At this point I got mad.
I mean seriously, I made sure to tell him that SRI is very important for any security related script, especially if it comes from a different source and has access to the password field.
The 3 scripts come from Rawgit (CDN for github stuff), Cloudflare and Primeauth's own website.
While these 3 scripts are HTTPS'ed, any one of those 3 can technically do a swap-the-script attack, and while I dont think Primeauth would do that maliciously, but there are at least 4 entities involved as potential points of failure: Primauth's web hoster/server, Github, Rawgit and cloudflare.
if one of these is either hit by a hacker, does something bad on purpose, or the authorities are trying to make them do ugly stuff to get the users' data, the user is screwed devastatingly.
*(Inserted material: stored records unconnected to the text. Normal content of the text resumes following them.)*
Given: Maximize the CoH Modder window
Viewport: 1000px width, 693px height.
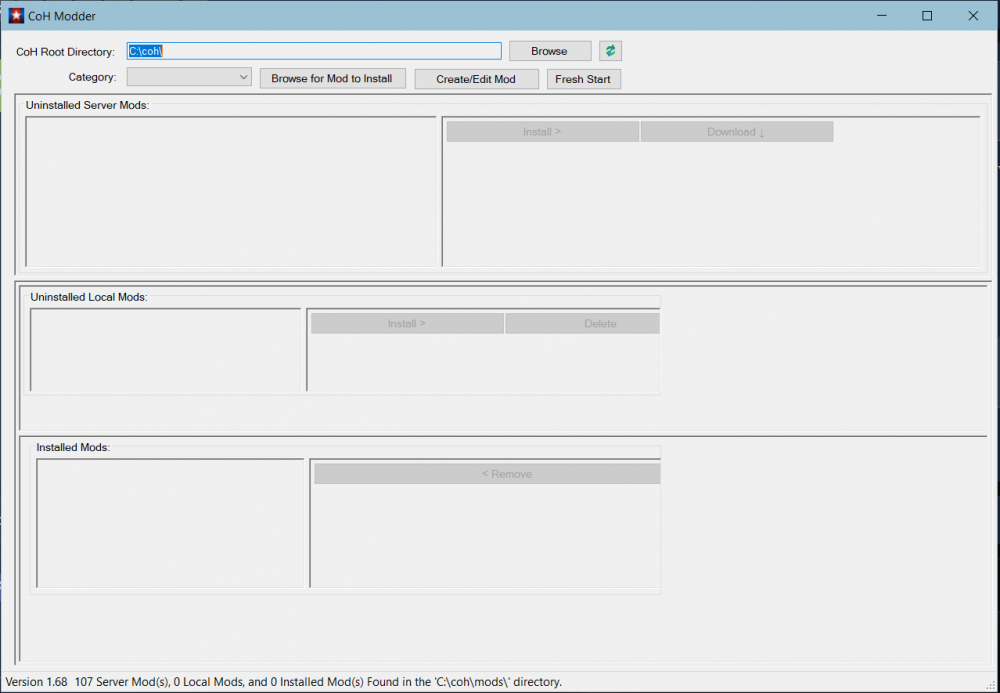Looking at the screenshot, I should (927, 16).
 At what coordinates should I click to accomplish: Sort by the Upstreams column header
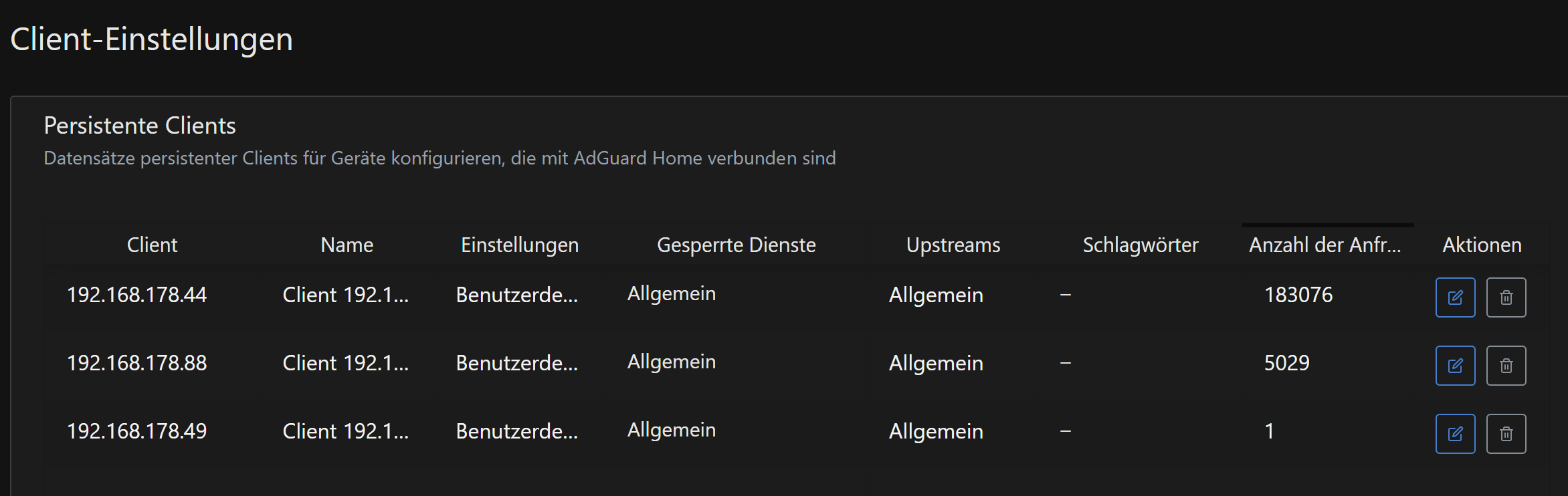point(953,245)
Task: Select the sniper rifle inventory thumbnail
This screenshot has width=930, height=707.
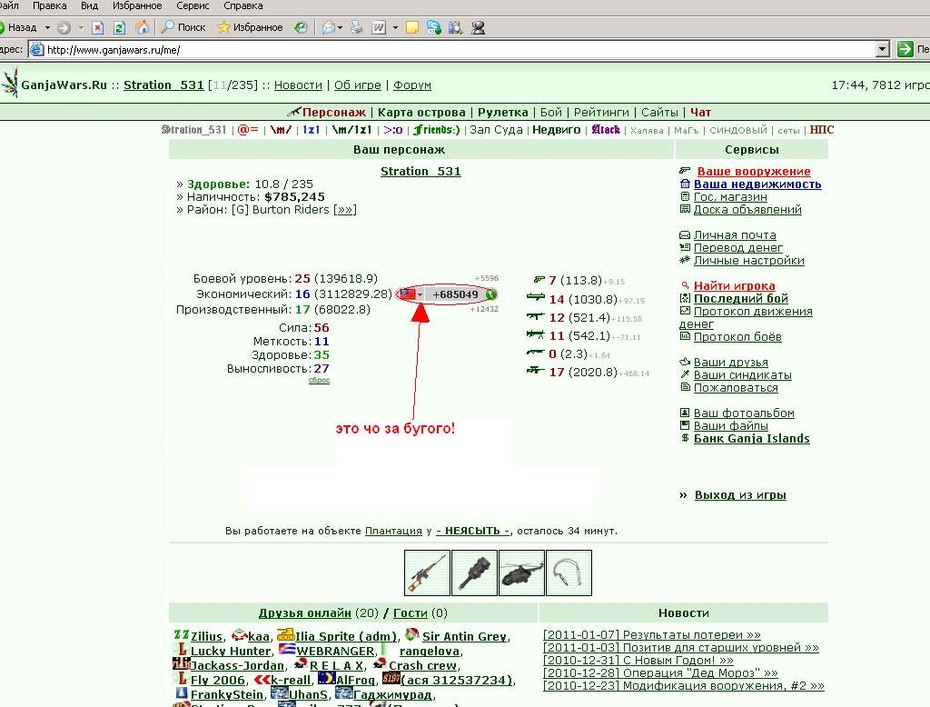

That's exactly why things like SRI are important. The page owner can actually check the files (even if primeauth tries to make it harder than needed) and quite literally give his seal of approval with the hash (basically an oversized and really secure checksum) of the file in your website code and if someone tries to break that seal by changing the file, any half-decent modern browser will know and wont let that script execute.
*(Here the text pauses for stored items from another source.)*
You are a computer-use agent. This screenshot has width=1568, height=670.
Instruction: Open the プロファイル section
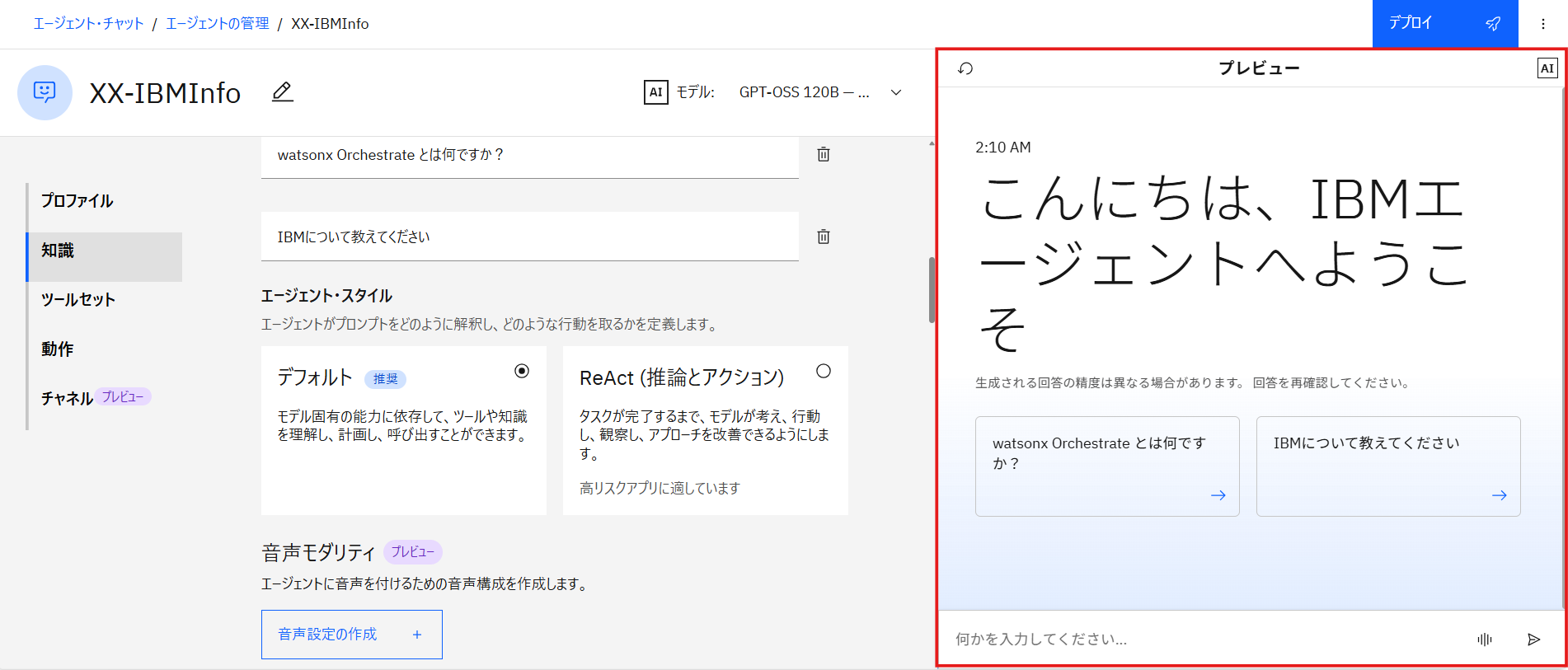pos(77,201)
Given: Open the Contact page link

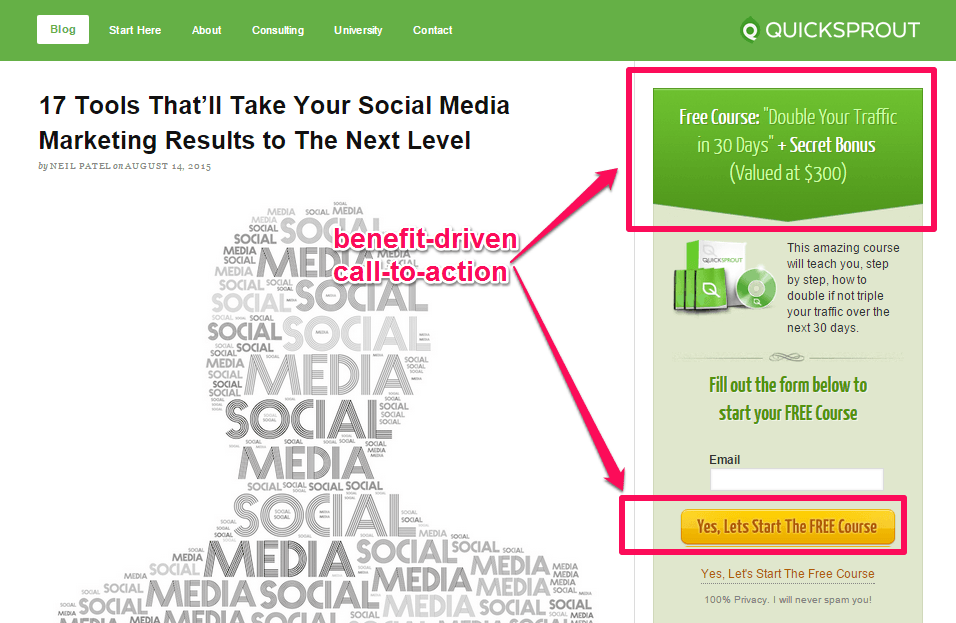Looking at the screenshot, I should click(x=433, y=30).
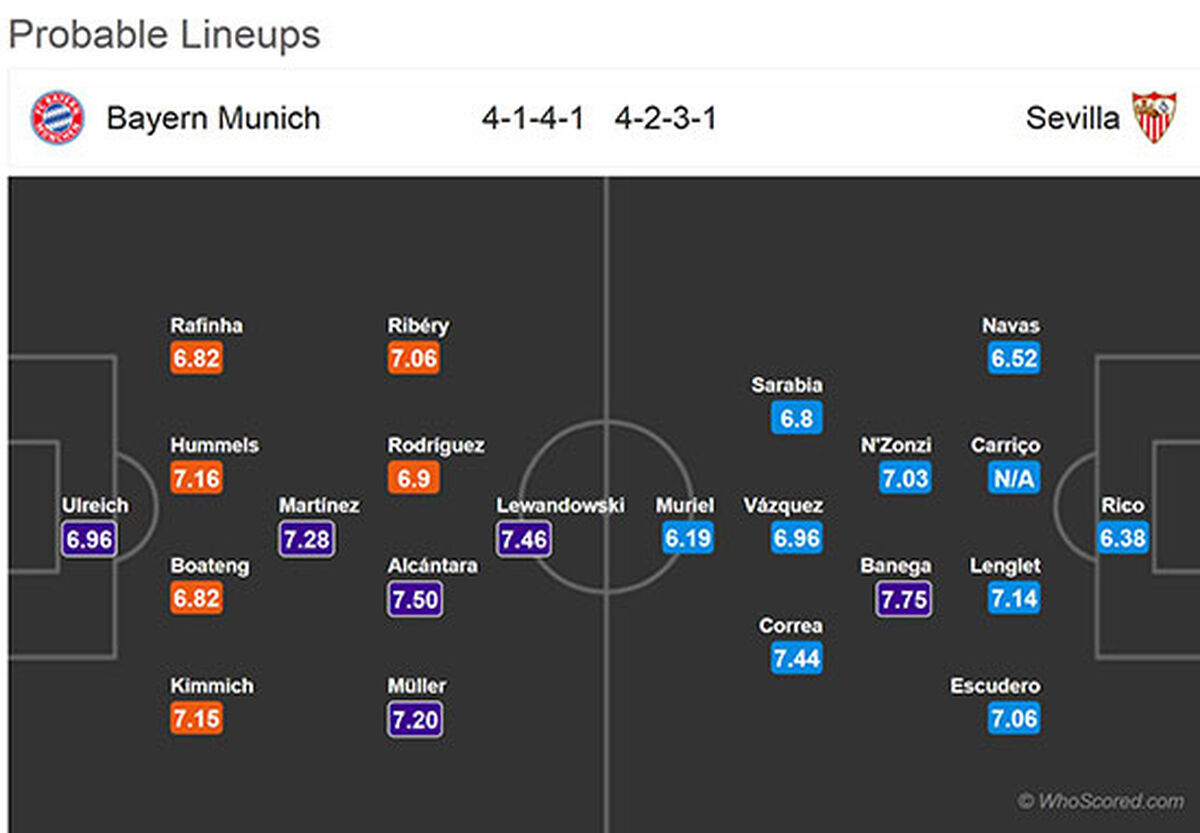Click the WhoScored.com watermark
The image size is (1200, 833).
pyautogui.click(x=1100, y=800)
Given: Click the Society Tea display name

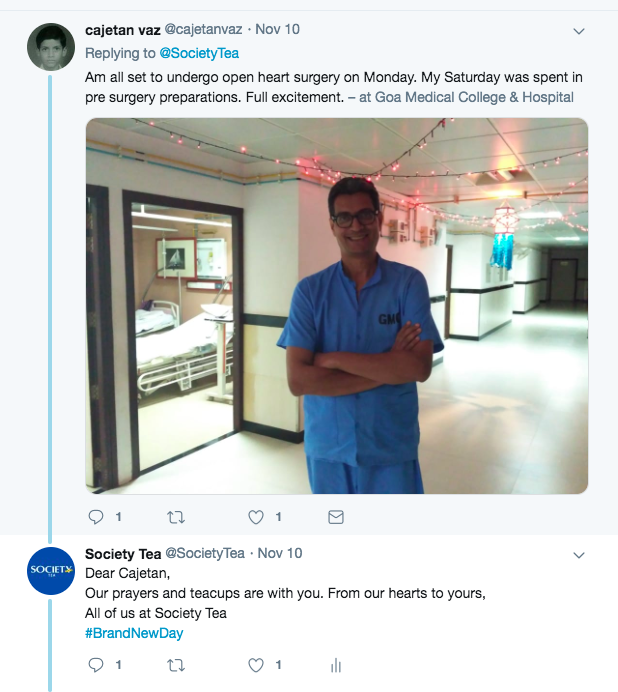Looking at the screenshot, I should 123,553.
well primeauth certainly wipes out any of the benefits of SRI. the thng loads more scripts and with obfuscation the user cant properly check the files for their well-being, so far so bad.
but how do people in bad teleshopping shows love to say:
BUT WAIT, THERE'S MORE!
while the results are already terrifyingly, uh, terrifying, we have more snake oil.
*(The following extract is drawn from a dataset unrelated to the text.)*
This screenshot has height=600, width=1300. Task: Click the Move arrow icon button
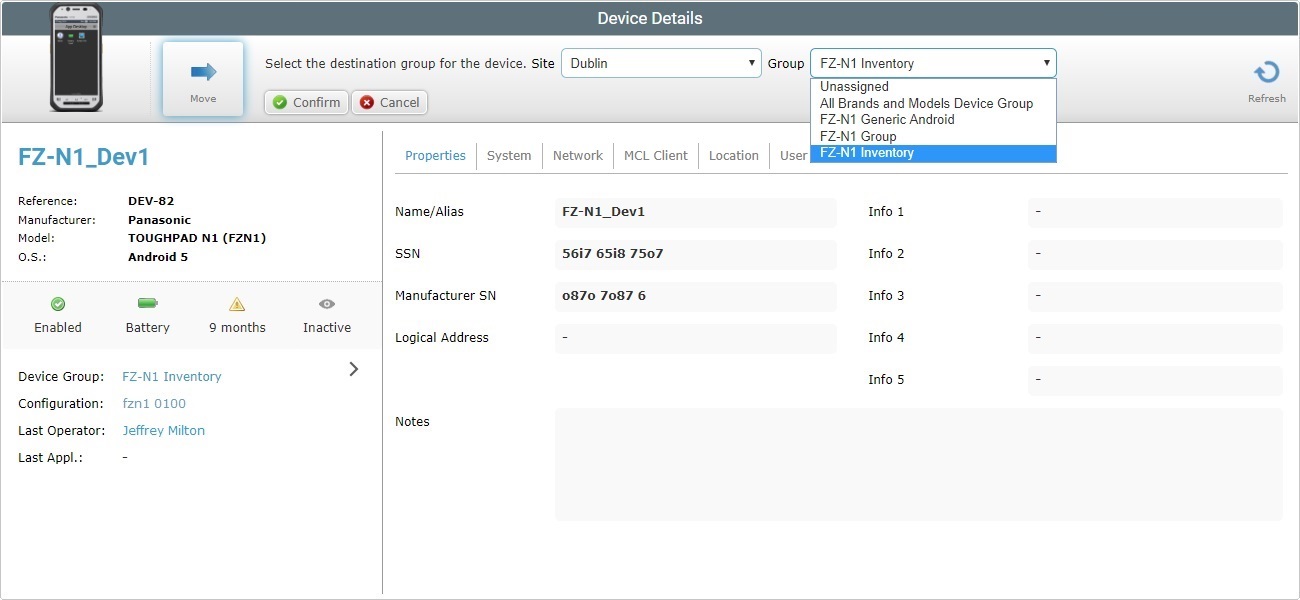tap(203, 73)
Of course including totally futile and annoying disctractions like 4 (probably fake) tokens all assigned to the value "lol" (I would love to say that I am joking, but I am not, I found 9 occations of lol or LOL in the beautified script) and a symmetric encryption (I think anyone who knows about the topic knows where this is going) with a STATIC KEY and then also taking the time to DIY-build a JSON array by adding string parts together and renaming the parts of the crypto json (the code shows pretty much that the crypto function already outputs a nice json array). You don't have to be a crypto researcher to know that this is BAD. doing bad crypto is one thing but trying to obfuscate that fact is a severe issue.
Well to conclude this, I think it is obvious that Keyauth should not be used by anyone until this is fixed. The only thing more intresting than my amateurish analysis would be a serious analysis by a serious security researcher who knows his stuff.
Regards, My1